Of course Lonergan is well aware that Marx’s is the only other theoretical structure that (correctly) does not see recurrent cycles and depression-like conditions in capitalist development as accidental or superimposed. But in Lonergan’s account Marx’s diagnosis, in its own turn, becomes a datum of the problem; it becomes far more what needs to be explained than what explains:
There is the minor principle of group bias which tends to generate its own corrective. There is the major principle of general bias and, though it too generates its own corrective, it does so by confronting human intelligence with the alternative of adopting a higher viewpoint or perishing. To ignore the fact of decline was the error of the old liberal views of automatic progress. The far more confusing error of Marx was to lump together both progress and the two principles of decline under the impressive name of dialectical materialism, to grasp that the minor principle of decline would correct itself more rapidly through class war, and then to leap gaily to the sweeping conclusion that class war would accelerate progress. What, in fact, was accelerated was major decline which in Russia and Germany leaped to fairly thorough brands of totalitarianism. The basic service of the higher viewpoint will be a liberation from confusion through clear distinctions. Progress is not to be confused with decline; the corrective mechanism of the minor principle of decline is not to be thought capable of meeting the issues set by the major principle.
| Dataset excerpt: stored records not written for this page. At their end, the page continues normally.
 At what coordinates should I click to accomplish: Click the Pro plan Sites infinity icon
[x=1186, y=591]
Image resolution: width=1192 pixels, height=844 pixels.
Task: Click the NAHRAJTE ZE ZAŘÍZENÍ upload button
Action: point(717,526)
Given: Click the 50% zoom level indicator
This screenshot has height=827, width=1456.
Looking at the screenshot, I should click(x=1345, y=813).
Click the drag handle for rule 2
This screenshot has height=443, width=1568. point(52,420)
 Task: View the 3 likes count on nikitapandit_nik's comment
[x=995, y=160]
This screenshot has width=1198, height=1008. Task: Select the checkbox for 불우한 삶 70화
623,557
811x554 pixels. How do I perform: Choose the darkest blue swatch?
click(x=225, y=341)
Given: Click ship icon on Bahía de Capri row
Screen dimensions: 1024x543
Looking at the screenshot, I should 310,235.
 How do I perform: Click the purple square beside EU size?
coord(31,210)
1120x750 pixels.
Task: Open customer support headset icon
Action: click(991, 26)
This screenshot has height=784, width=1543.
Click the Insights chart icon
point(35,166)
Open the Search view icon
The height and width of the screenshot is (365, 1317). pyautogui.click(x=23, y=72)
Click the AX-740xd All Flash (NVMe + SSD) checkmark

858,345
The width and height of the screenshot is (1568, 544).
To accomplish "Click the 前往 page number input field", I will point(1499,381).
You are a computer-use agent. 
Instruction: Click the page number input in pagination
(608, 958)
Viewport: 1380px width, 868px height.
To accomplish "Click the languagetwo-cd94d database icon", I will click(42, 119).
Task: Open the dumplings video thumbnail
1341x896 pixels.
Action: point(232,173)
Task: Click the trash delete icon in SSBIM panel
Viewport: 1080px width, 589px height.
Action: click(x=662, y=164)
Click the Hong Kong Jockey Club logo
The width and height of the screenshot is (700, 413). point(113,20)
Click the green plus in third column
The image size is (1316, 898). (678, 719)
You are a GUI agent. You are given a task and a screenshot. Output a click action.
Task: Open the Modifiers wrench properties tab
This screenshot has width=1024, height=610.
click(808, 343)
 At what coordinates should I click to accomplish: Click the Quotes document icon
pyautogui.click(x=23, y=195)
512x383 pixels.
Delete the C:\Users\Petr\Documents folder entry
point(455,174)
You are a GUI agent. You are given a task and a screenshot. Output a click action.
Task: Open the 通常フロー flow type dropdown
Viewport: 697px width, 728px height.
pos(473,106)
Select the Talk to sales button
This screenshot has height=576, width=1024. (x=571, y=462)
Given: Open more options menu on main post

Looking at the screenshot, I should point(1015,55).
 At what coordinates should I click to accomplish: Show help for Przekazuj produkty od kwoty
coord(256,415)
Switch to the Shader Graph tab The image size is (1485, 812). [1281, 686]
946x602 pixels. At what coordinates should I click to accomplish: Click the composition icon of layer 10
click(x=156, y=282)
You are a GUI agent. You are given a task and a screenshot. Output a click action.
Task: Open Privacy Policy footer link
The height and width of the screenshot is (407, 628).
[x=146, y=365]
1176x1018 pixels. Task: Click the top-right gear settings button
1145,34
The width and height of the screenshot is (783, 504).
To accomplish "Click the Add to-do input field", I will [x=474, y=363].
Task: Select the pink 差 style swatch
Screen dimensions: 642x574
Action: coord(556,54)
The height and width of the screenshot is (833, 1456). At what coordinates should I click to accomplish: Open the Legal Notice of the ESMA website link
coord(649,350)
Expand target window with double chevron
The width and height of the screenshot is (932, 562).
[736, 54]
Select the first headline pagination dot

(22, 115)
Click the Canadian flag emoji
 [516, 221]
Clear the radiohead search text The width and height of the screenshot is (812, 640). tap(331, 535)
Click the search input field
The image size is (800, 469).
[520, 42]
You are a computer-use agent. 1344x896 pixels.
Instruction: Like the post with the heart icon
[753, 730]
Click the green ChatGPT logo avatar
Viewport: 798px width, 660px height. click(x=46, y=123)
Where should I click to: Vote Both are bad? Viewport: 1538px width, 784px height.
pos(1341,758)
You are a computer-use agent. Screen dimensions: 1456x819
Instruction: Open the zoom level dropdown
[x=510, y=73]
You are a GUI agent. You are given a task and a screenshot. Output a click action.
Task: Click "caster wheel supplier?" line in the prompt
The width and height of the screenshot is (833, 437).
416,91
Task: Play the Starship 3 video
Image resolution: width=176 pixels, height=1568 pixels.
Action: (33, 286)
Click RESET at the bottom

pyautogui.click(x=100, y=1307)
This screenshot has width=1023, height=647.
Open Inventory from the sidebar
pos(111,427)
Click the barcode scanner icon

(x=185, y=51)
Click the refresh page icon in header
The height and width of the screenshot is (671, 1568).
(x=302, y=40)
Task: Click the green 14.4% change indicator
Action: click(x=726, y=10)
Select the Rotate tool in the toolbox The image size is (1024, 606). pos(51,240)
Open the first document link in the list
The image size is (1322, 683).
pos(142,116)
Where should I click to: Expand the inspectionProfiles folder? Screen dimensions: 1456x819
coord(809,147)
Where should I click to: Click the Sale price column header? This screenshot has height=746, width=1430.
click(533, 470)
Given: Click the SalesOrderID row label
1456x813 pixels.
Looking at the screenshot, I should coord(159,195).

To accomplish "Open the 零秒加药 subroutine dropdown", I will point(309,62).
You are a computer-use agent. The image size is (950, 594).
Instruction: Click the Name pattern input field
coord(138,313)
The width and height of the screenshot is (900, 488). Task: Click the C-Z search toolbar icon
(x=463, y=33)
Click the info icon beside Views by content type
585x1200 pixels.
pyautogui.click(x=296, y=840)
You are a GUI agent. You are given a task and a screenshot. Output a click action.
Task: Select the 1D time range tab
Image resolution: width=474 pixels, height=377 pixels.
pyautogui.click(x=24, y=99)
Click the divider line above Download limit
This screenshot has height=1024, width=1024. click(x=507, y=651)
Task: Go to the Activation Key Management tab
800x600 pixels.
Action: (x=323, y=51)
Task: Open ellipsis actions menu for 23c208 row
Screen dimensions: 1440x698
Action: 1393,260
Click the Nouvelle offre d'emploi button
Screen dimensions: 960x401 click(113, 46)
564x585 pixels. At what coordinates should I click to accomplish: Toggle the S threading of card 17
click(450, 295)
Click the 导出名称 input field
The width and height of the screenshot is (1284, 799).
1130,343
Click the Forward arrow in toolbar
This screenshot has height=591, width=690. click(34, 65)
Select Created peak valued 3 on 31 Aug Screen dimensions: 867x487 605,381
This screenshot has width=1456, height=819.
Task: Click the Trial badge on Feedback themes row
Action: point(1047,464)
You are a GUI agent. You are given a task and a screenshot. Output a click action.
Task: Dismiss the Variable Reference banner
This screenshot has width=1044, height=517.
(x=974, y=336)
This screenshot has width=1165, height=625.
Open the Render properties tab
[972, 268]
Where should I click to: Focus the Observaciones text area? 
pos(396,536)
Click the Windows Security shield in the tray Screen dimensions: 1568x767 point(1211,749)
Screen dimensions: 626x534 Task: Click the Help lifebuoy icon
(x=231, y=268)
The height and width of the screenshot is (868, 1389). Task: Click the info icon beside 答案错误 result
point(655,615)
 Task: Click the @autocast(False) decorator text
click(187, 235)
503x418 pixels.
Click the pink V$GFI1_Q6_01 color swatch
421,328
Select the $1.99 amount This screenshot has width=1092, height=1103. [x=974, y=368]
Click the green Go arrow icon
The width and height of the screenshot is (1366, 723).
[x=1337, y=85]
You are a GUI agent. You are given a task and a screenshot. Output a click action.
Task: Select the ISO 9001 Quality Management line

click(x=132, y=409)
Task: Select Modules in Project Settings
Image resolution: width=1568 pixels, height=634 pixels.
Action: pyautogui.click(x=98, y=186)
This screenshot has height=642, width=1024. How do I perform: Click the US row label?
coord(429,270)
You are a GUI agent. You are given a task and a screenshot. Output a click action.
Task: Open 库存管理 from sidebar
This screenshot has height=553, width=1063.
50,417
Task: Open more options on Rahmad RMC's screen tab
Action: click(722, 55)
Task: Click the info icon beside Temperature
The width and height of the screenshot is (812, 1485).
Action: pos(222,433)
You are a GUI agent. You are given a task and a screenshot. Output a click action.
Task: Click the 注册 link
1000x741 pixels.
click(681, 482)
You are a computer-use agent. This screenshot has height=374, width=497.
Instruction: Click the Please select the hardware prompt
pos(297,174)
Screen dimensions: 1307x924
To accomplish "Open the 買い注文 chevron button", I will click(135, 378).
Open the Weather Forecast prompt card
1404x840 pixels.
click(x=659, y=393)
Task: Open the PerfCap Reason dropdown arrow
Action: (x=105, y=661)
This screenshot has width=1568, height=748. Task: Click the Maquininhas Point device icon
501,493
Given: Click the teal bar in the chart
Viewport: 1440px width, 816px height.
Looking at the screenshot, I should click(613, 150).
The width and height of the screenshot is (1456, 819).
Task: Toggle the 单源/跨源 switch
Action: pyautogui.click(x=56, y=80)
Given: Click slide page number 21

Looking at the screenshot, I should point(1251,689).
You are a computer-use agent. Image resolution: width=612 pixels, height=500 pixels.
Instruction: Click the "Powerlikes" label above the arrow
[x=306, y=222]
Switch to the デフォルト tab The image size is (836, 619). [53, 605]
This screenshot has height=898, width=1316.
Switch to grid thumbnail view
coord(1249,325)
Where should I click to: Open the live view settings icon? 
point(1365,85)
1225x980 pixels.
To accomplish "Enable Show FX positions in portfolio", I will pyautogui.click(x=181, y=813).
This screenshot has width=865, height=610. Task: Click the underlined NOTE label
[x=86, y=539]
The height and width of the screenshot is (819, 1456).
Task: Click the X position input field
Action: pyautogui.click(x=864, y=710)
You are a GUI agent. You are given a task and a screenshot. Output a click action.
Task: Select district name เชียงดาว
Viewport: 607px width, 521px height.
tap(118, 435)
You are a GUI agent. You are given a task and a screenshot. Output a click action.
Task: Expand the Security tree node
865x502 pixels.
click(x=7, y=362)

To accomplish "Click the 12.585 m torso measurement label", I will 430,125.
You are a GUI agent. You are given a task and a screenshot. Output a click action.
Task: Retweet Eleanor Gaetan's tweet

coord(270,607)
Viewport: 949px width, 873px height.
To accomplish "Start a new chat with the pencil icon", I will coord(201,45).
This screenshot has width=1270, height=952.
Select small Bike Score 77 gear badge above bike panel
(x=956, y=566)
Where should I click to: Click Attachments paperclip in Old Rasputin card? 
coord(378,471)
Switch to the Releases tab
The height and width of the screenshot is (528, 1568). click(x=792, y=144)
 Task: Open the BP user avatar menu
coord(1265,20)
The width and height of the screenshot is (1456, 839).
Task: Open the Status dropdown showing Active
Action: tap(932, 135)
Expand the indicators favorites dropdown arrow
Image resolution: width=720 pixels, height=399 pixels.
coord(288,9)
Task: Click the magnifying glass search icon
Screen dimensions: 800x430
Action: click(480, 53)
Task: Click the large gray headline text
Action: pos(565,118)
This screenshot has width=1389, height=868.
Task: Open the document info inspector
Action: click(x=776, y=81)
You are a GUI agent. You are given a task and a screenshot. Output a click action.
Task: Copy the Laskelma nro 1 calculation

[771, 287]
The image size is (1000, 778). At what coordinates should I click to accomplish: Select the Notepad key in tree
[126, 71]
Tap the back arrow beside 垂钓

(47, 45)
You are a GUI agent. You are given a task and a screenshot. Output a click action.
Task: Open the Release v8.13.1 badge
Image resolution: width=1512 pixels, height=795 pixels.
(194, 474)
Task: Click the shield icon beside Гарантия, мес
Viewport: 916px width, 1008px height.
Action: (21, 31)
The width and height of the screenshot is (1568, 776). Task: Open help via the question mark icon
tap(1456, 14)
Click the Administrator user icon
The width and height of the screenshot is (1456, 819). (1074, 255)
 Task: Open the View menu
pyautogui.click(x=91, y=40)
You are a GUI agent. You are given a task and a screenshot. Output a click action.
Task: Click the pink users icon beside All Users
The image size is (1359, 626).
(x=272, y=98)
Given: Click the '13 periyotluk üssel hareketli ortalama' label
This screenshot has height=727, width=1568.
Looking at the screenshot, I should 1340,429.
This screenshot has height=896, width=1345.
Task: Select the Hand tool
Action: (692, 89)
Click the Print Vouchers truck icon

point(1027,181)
Wilber and Jameson’s discussion of markup pricing in the oligopolistic sector of the U.S. economy is a superb instance of the expansion of the claims of intelligence in the face of compound group and general bias, a compound so potent today that, as Lonergan puts it, “men of practical common sense become warped by the situation in which they live and regard as starry-eyed idealism and silly impracticality any proposal that would lay the axe to the root” of the objective incoherence.
This is why, as Wilber and Jameson found, “The immediate response to any demand for labor participation in management, particularly in investment decisions, is to write it off as ideological and impractical.”
It is to the credit of the authors of An Inquiry into the Poverty of Economics that cumulative bias of this sort does not deter them.